No one likes to hear it, but as the years add up, so do the pounds. And even small increases in weight up your risk for diabetes, cognitive decline, heart disease, and certain cancers. However, the micronutrients in certain types of fruit may help thwart that gain, according to a new study published in the BMJ.
A Harvard-based research team tracked the weight of more than 124,000 people over 24 years. They found that people who ate more flavonoids – antioxidants abundant in fruit – gained the least weight and often dropped a few pounds. Study participants who ate fruit rich in three particular flavonoids – anthocyanins, flavonoid polymers, and flavonols – got the best results. This group ate fewer calories and burned more energy – the perfect equation for slimming down. "This shows that simple changes like just adding a few handfuls of berries to your day could have a big impact on your long-term health," says Monica Bertoia, PhD, a researcher in the department of nutrition at the Harvard T. H. Chan School of Public Health.
One thing to note: "We found that increased eating of all fruits was associated with less weight gain," says Bertoia. "But that's eating whole fruit. People who increased their fruit juice intake gained more weight, probably because juices have so much added sugar."

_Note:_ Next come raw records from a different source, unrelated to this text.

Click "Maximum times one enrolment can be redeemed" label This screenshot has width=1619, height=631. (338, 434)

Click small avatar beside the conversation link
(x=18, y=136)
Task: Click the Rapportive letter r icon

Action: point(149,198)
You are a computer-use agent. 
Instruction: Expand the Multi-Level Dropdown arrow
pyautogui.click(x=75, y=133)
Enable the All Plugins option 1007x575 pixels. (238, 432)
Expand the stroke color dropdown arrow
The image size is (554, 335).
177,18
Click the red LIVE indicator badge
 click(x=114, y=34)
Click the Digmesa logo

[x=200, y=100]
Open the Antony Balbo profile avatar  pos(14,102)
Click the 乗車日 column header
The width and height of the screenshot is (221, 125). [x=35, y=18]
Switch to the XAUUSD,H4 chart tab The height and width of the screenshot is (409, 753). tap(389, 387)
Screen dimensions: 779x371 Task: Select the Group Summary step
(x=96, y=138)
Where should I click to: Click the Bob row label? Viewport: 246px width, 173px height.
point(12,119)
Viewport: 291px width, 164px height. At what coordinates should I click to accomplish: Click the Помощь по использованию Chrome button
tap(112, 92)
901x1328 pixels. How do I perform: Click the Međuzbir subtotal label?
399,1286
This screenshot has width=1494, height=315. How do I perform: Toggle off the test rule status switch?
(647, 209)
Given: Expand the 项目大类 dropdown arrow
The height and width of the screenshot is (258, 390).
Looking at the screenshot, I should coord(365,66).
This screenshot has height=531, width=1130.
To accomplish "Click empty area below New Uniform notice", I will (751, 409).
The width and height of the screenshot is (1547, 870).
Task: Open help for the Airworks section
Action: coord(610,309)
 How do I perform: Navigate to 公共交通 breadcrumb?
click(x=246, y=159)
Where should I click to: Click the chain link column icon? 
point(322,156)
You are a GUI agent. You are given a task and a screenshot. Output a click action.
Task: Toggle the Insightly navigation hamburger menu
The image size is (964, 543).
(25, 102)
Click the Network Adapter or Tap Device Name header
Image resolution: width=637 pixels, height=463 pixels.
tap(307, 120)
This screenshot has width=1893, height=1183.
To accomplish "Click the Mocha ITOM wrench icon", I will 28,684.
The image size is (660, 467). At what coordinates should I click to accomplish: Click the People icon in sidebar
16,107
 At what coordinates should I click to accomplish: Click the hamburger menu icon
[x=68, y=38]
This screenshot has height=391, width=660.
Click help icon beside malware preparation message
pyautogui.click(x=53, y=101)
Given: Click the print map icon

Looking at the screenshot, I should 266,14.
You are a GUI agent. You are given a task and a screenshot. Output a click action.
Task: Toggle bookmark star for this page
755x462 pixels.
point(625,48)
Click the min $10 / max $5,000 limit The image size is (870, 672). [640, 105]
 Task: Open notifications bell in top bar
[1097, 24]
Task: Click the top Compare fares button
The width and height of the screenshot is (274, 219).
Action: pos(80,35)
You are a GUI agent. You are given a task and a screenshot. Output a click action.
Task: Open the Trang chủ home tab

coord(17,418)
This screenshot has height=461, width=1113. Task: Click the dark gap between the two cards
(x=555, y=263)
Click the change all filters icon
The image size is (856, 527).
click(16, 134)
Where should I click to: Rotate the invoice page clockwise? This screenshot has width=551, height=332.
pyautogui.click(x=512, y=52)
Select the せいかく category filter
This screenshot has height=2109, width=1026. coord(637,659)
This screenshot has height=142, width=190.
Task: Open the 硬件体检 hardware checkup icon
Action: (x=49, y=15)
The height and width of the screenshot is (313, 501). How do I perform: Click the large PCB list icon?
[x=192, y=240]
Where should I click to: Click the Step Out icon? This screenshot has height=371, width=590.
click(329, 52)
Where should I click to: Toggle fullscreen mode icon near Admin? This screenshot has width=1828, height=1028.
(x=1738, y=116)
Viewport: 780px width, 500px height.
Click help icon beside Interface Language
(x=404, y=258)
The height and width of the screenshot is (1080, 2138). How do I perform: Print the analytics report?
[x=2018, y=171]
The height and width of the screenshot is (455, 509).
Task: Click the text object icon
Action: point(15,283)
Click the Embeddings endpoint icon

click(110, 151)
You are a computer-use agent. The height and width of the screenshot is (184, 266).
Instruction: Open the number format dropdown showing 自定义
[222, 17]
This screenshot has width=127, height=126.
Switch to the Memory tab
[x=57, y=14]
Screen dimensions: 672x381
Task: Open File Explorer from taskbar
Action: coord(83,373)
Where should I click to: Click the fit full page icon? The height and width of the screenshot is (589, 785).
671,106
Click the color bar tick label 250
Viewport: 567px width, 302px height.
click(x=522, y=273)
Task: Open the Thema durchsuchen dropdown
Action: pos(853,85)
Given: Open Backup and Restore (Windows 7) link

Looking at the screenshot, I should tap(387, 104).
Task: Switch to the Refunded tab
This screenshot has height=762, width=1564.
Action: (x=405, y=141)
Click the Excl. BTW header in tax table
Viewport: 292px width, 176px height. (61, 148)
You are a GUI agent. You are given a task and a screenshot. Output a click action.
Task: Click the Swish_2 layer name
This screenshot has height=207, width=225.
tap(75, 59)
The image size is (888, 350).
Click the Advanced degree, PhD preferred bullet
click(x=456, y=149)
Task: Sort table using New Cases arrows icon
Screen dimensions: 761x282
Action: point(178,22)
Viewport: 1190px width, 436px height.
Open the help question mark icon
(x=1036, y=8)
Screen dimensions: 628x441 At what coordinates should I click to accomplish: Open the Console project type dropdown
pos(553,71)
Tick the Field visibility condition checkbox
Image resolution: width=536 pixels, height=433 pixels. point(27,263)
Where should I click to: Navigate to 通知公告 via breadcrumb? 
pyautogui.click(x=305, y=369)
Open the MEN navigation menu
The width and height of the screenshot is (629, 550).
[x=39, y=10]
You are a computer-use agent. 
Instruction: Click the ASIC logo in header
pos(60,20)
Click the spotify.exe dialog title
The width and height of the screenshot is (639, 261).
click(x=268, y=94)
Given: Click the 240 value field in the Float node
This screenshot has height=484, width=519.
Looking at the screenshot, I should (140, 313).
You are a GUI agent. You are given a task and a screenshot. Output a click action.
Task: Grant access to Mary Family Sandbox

1. Blueberries – anthocyanins
The berry's dusky blue shade comes from its high concentration of the flavonoid called anthocyanin – a powerful antioxidant that helps prevent cancer, heart disease, and inflammation. "Just a small increase in anthocyanin is correlated to improved weight maintenance," says Bertoia. "So if you eat a full serving, a half cup, you're getting hundreds of milligrams of anthocyanin." Believe it or not, frozen blueberries have the highest concentration of anthocyanin, followed closely by fresh ones. Dried blueberries have about half as many anthocyanins as frozen or fresh berries, according to a study in the Journal of Biomedicine and Biotechnology.